Parliaments and the drafting of the NRRPs: weak involvement and control
Also when it comes to the implementation of the RRF, the chains for democratic scrutiny are limited. Neither the national parliaments nor the EP exercised control over the adoption the NRRPs and payments, which detracted from their role as budgetary authorities. Both the Dutch and the Italian parliament felt insufficiently included in the drafting of the NRRPs. Moreover, in both countries, the drafting and implementation of NRRP portrays a concentration of decision making authority within the executive at the expense of parliament and, hence, public scrutiny. In the Netherlands, the relatively mild economic impact of the pandemic reduced the urgency for action, and debates on the NRRP (worth 5.4 billion euro) were minimal.
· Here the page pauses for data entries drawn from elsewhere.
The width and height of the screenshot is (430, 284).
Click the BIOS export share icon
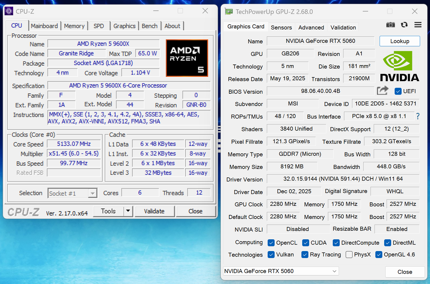pyautogui.click(x=382, y=91)
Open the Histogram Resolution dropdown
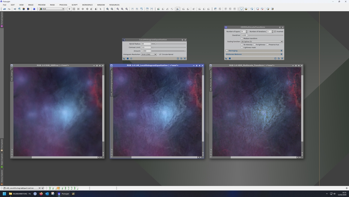The width and height of the screenshot is (349, 197). (x=149, y=55)
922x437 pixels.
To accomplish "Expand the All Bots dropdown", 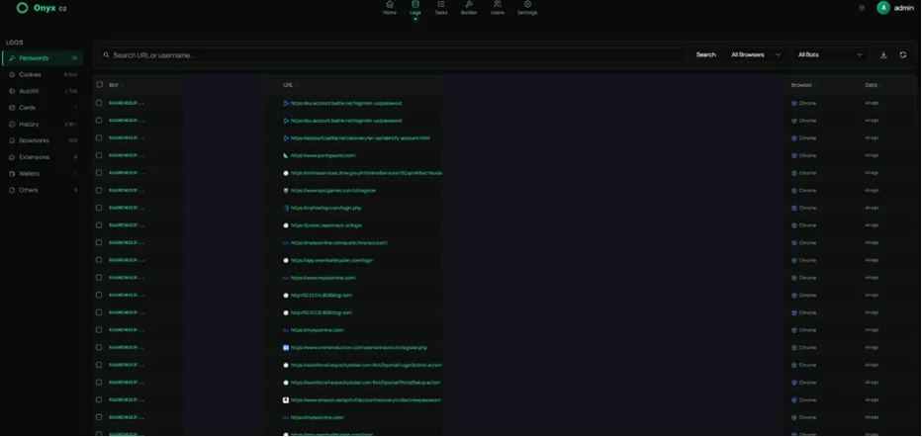I will point(830,54).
The outgoing Rutte government delayed the submission of the plan. When discussions did occur, they focused on the lack of transparency and parliamentary engagement, rather than the substance of the plan itself. In Italy the swift submission of the NRRP (worth 195 billion euro) was more immediate and politically significant. However, the approach remained highly technocratic and executive led. Parliament’s limited role sparked criticism, even contributing to the fall of the Conte government. Nonetheless, subsequent governments continued to marginalise the legislature in the implementation phase.
Implications and Future Outlook
Although the RRF is hailed as a successful response to an extraordinary crisis, the rush and urgency that the pandemic demanded, implied that democratic legitimacy has been weakened. The intergovernmental nature of the decision-making on NGEU, and the limited role for both national parliaments and the EP in its governance, point to a democratic deficit in the EU’s economic governance.
This conclusion is especially relevant in light of comparable future EU policy initiatives. As the EU plans major defence investments under the Readiness 2030 program and prepares the next MFF from 2028 onwards, similar mechanisms of common borrowing and conditional funding may be employed. Given the precedents set by the RRF, it is important that future financial instruments are designed with stronger provisions for parliamentary involvement and democratic scrutiny. This could be guaranteed by granting national parliaments earlier access to information, creating stronger connections with other parliaments and with the EP, and ensuring that national parliaments can send governments executives to the Council with stronger mandates and hold them accountable for decisions taken. This is essential as the EU risks reinforcing a governance model where efficiency is prioritised at the cost of democratic accountability – potentially weakening public trust in European integration at a time when solidarity and shared responsibility are more necessary than ever.